VIDEO: Major airline expands product portfolio with innovative transfer seat
easyJet has partnered with entrepreneur Josh Wintersgill to offer a new, in-situ transfer seat to passengers with reduced mobility, enabling them to use aeroplane seats safely, comfortably, and with dignity.
The easyTravelseat will join easyJet’s, and Sir Stelios’, easy family of brands and is the first product of its kind to be used by a major airline.
25-year-old Josh developed the innovative easyTravelseat three months after winning the Stelios Award for Disabled Entrepreneurs from easyJet Founder Sir Stelios Haji-Ioannou.
The Stelios Award, presented in partnership with Leonard Cheshire, recognises innovative business ideas, with winners picking up £10,000 each and the overall winner receiving £30,000 in start-up funds from Sir Stelios.
Sir Stelios said: “As is often the case — the simplest ideas can be the best. Josh has had an idea, which is the near-perfect solution to the indignity, discomfort and embarrassment experienced by disabled people when trying to access aircraft seats.

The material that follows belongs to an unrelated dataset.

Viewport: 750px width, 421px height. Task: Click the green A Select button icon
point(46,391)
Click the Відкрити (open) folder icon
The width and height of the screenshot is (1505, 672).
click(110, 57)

“I’m very confident that easyTravelseat will soon become as synonymous for ease and comfort as Stannah has for stairlifts.”
In the four months since winning Stelios Award for Disabled Entrepreneurs, Josh has started evolving his start-up into a fully-fledged business in partnership with Sir Stelios and his easy family of brands by securing a brand license deal and private investment.
Josh, who has Spinal Muscular Atrophy, says he faces many physical challenges himself, but is determined to help disabled people overcome the difficulties associated with air travel.
“I want to provide a product that I know will help change people’s lives immediately, giving those people the ability to go and adventure the world,” he said.
The easyTravelseat, made by Josh Wintersgill’s company AbleMove in partnership with easy family of brands, is now available for order through the easyTravelseat website.